Photo: Posters of Military Themed Movies
Military films have been abundant in Hollywood for decades. Transcending standard demographics, these films have the ability to connect with many viewers on different levels. Appealing to veterans, grandchildren, and others who have heard tales of their elders’ nobility, these films captivate viewers like fireworks on Independence Day. Hollywood has created both fictional and satirical movies based on military and war, but fictional depictions are arguably the most forceful on the senses. Military films have an innate capacity to influence society’s view of soldiers and the military as an organization.
The Few. The Proud.
Less than 1% of the U.S. population is currently serving in the military. This modest measurement shows that there is much of society who has no personal experience with military service. Hollywood’s portrayal of military is a key factor in shaping the public’s idea of what it means to serve. A hefty responsibility rests on Hollywood’s star-studded shoulders. How do you accurately portray sensitive war scenarios whilst entertaining viewers? Developing fictional characters in war biopics is a slippery slope, but hasn’t prevented films from showcasing disrespectful military stereotypes. If historically accurate, could a straight edge soldier be entertaining?
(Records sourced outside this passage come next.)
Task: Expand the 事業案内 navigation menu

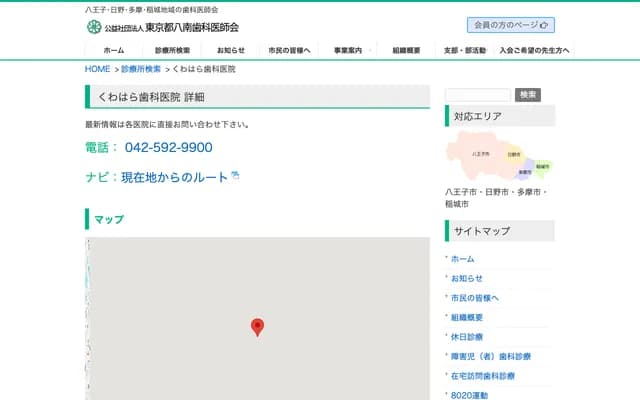Action: pos(348,50)
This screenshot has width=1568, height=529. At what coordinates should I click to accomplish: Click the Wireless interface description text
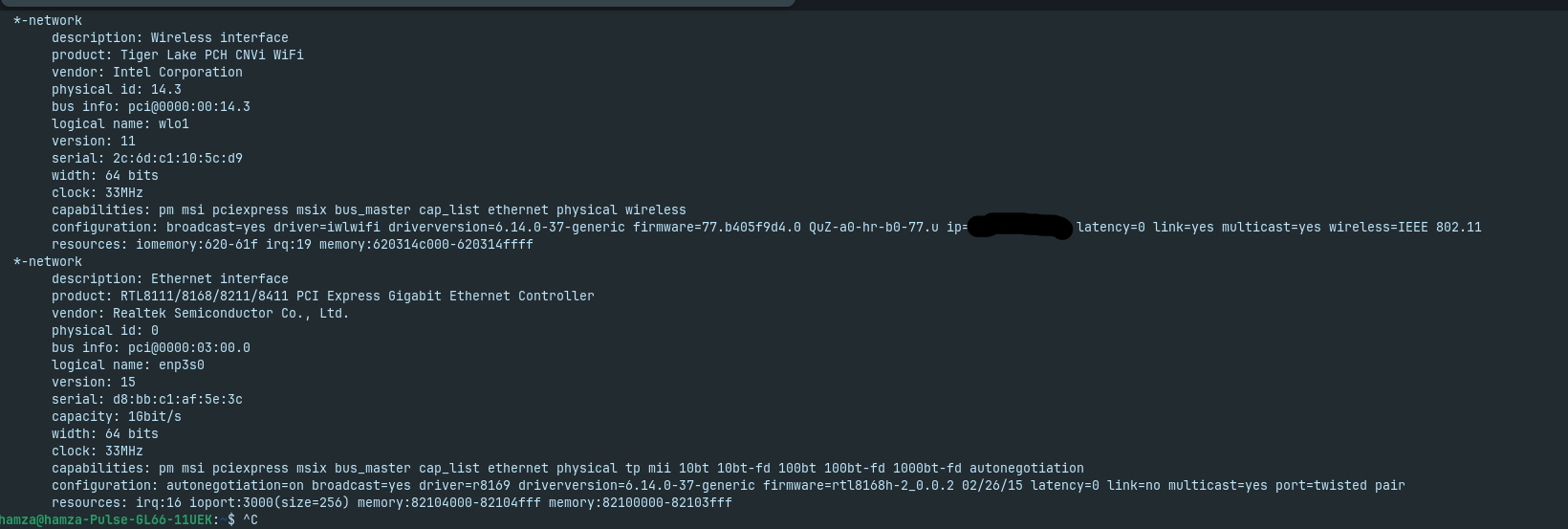pos(219,38)
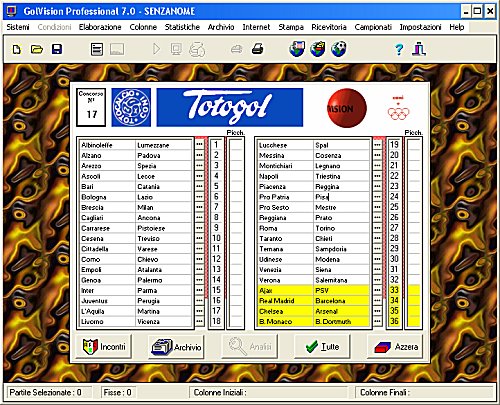Screen dimensions: 500x405
Task: Open the ellipsis button for Bologna-Lazio
Action: 199,197
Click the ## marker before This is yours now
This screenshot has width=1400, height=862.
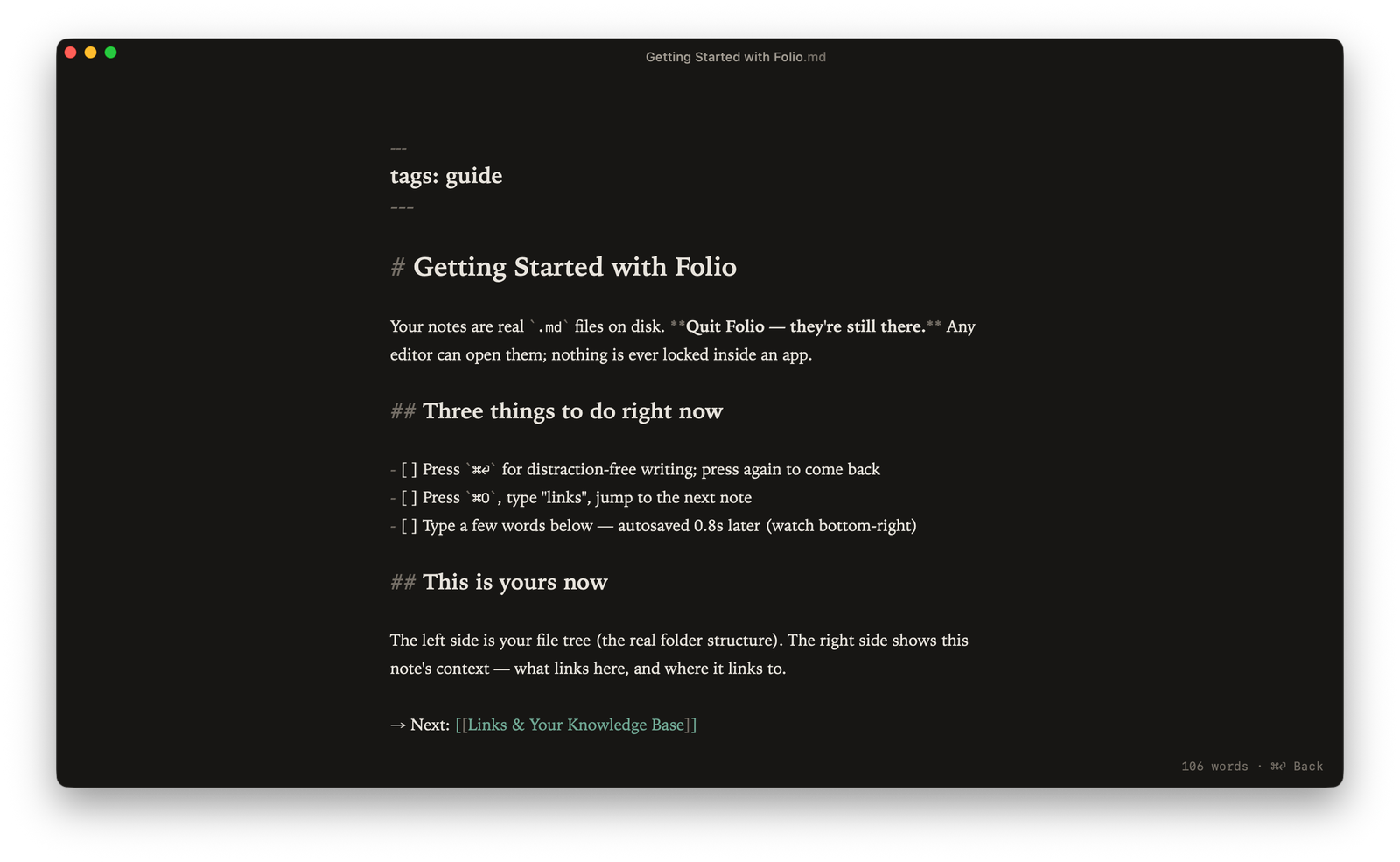[402, 583]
Would Jarhead (2005) have been appealing to viewers if the soldiers were portrayed minus the negative undertones? Did the brutal hazing ritual of branding “USMC” (an acronym for the United States Marine Corps) on new members contribute to the film’s appeal? The portrayal of Marine life in Jarhead was artfully contrived to entertain, while lacking the nobility and camaraderie that is true of service members. One may argue that Hollywood should not set the precedence by which we develop opinions, while others can argue that accountability comes with the platform. Is it fair to burden film producers with the responsibility of influencing society’s views on military?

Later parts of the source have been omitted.